A mon sens, il y a quatre défis à relever. Le premier est la vocation même de Building Bridges : favoriser le dialogue entre les parties prenantes sans lesquelles il sera difficile de trouver des solutions pérennes. Une multitude d’entre elles ont une contribution valable à apporter, notamment les instances de réglementation, la société civile, l’industrie et la finance. Il est important de dialoguer avec chacune d’entre elles pour comprendre les différents points de vue.
Le deuxième défi porte également sur la communication : pour que les choses se fassent, il faut parler la même langue. Si l’on adopte une taxonomie, des priorités et des agendas communs pour déterminer les fondements d’une activité soutenable, on pourra atteindre les objectifs plus rapidement.

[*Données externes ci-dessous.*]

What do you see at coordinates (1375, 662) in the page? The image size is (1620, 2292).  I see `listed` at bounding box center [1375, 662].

Le troisième défi consiste à trouver le juste équilibre entre encourager le changement et astreindre au changement. Par exemple, certains pays ont mis en place des mesures contraignantes telles que des taxes carbones. Les incitations, quant à elles, peuvent être utiles pour cibler des types d’investisseurs particuliers, comme les investisseurs institutionnels ou les institutions de prévoyance. Le message est clair : investir dans certains domaines offre des avantages et de la flexibilité. Les incitations peuvent aussi être fiscales, donnant envie d’investir plus activement dans des investissements et des produits soutenables.

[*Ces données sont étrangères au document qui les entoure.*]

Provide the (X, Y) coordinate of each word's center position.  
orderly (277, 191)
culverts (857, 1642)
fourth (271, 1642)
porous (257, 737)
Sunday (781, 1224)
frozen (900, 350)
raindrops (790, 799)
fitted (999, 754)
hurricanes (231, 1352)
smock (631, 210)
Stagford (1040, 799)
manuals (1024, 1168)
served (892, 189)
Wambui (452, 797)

Tous ces éléments culminent dans le quatrième défi, qui est sans doute le plus important : comment allouer les capitaux d’une manière judicieuse. Parce que le capital est l’un des quatre moteurs essentiels – avec la réglementation, la technologie et la consommation – de la rapidité et la portée de la transition soutenable. A titre d’exemple, la réalisation des objectifs de l’Accord de Paris nécessitera USD 5000 milliards d’investissements par an jusqu’en 2030 selon nos estimations. Bien que ce chiffre ne dépasse que de 17% le montant qui pourrait être nécessaire avant de prendre en compte les exigences climatiques et autres exigences de soutenabilité, le capital doit également être redirigé vers des opportunités d’investissement très différentes, comme les énergies renouvelables et l’électrification de notre économie.
Quelle place la Suisse occupe-t-elle à l’échelle internationale ? Pourrait-elle y voir une chance de revitaliser son secteur bancaire privé ?
La Suisse est bien placée pour contribuer à faire avancer le débat car elle peut s’appuyer sur son pôle de compétences hors pair. Sa situation est unique en son genre : une quarantaine d’organisations internationales ont leur siège à Genève et le pays accueille pas moins de 600 ONG, le secteur financier y est solidement implanté, l’industrie est à l’avant-garde, les autorités politiques sont ouvertes aux discussions et le processus démocratique encourage le débat. Une position que vient renforcer la nature même de notre économie, qui fait la part belle à la technologie et à la recherche.
La Suisse est également l’un des principaux centres financiers du monde. 27% des richesses transfrontalières de la planète y sont gérées. Le pays peut ainsi jouer un rôle de premier plan dans la définition de l’agenda international dans des domaines clés tels que l’évolution permanente des meilleures pratiques en matière d’investissements, ainsi que les données, la transparence et les comptes rendus ayant trait à la soutenabilité. En leur qualité de gestionnaires fiduciaires, les gérants suisses sont tout à fait conscients de la nécessité de gérer les risques et de dénicher des opportunités. Nous pouvons utiliser ces compétences pour que notre clientèle et les autres parties prenantes comprennent que la soutenabilité est décisive pour créer les richesses de demain.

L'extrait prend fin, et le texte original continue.